- West Acres West Acres West Acres
- Coordinates: 25°28′48″S 30°57′25″E﻿ / ﻿25.48000°S 30.95694°E
- Country: South Africa
- Province: Mpumalanga
- District: Ehlanzeni
- Municipality: Mbombela
- Main Place: Mbombela

Area
- • Total: 4.28 km^{2} (1.65 sq mi)

Population (2011)
- • Total: 11 642

Racial makeup (2011)
- • White: 66.6%
- • Black African: 27.6%
- • Indian/Asian: 2.8%
- • Coloured: 2.3%
- • Other: 0.6%

First languages (2011)
- • Afrikaans: 56.4%
- • English: 25.1%
- • Swazi: 7.3%
- • Zulu: 2.8%
- • Other: 8.4%
- Time zone: UTC+2 (SAST)
- Postal code (street): 1200
- PO box: 1211
- Area code: 013

= West Acres, Mbombela =

Suburb of Mbombela, South Africa

West Acres is a large suburb of Mbombela in Mpumalanga, South Africa and is situated just south-west of the Mbombela CBD.

== Retail ==
West Acres comprises i'Langa Mall, one of the largest shopping centres in Mbombela and Mpumalanga and is located along Samora Machel Drive.

== Roads ==
West Acres is bounded by two arterial routes, namely; to the north by the R104 (Samora Machel Drive) and the R40 (Madiba Drive) to the east.

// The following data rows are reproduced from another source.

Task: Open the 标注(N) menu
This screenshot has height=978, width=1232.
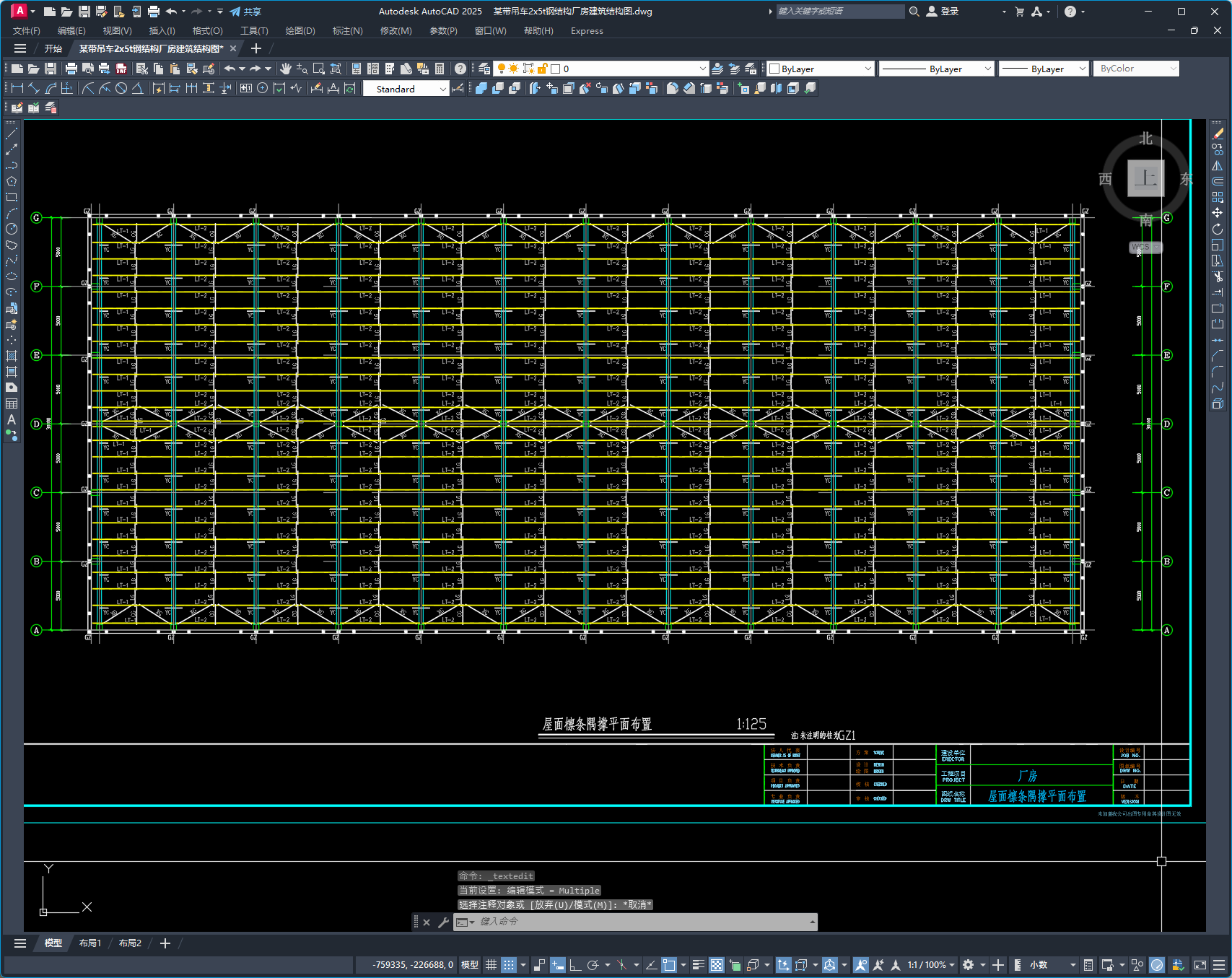Action: [347, 31]
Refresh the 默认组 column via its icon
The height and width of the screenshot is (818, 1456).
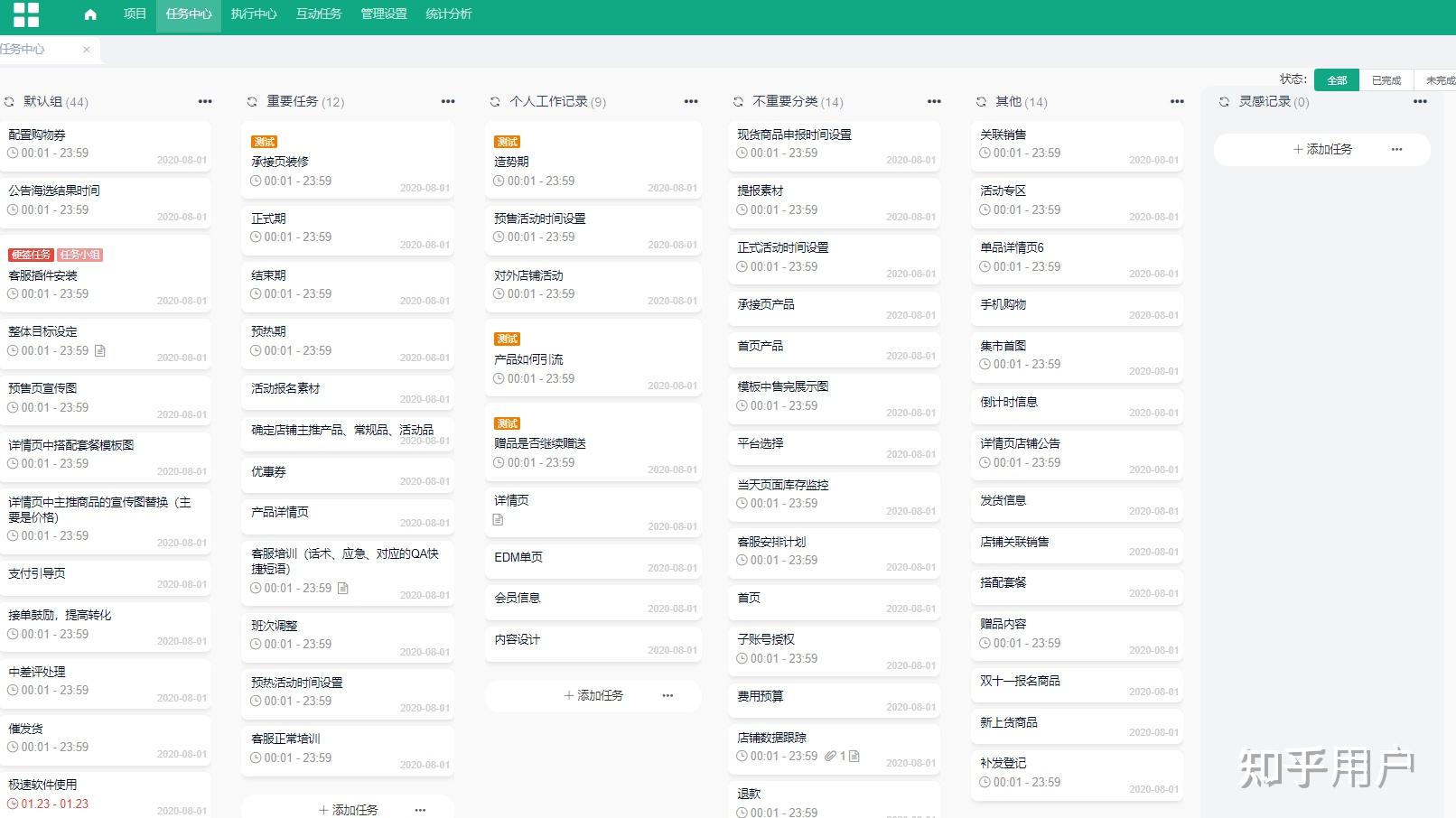coord(9,102)
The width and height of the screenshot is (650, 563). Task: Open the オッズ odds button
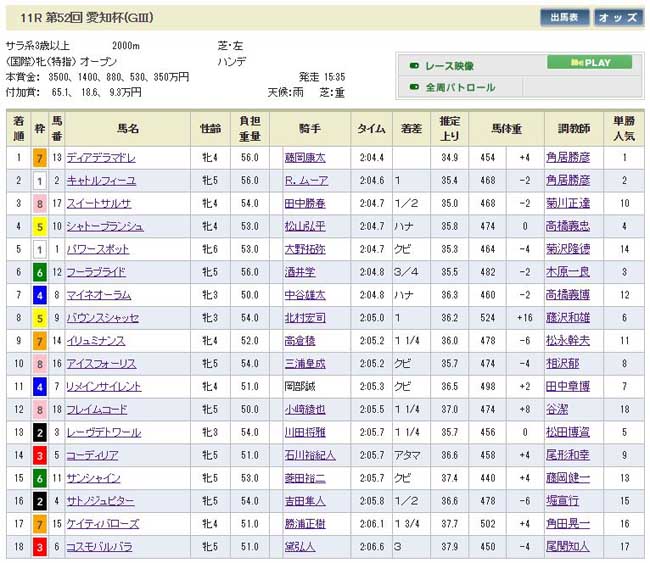(618, 17)
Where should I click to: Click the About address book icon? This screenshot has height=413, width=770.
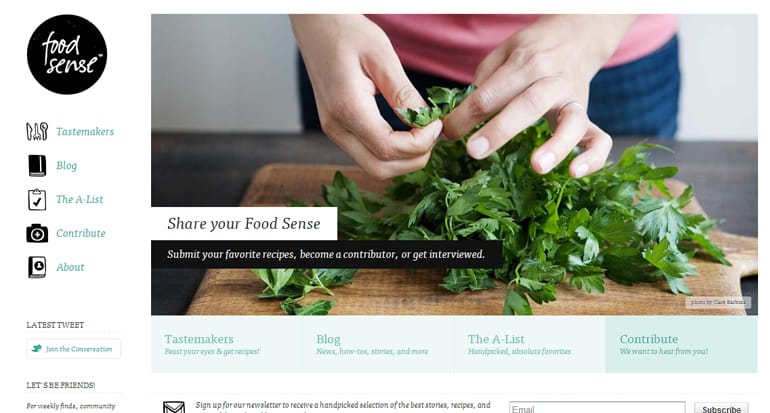click(37, 267)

The R104 which passes through the Mbombela CBD provides access to the N4 highway (to eMalahleni and Malalane) while the R40 connects to White River in the north and Barberton in the south.

It is also intersected by Dr. Enos Mabuza Drive connecting to Sonheuwel and Steiltes in the east and Kaapschehoop Road connecting to Kaapschehoop and Hermannsburg in the south-west.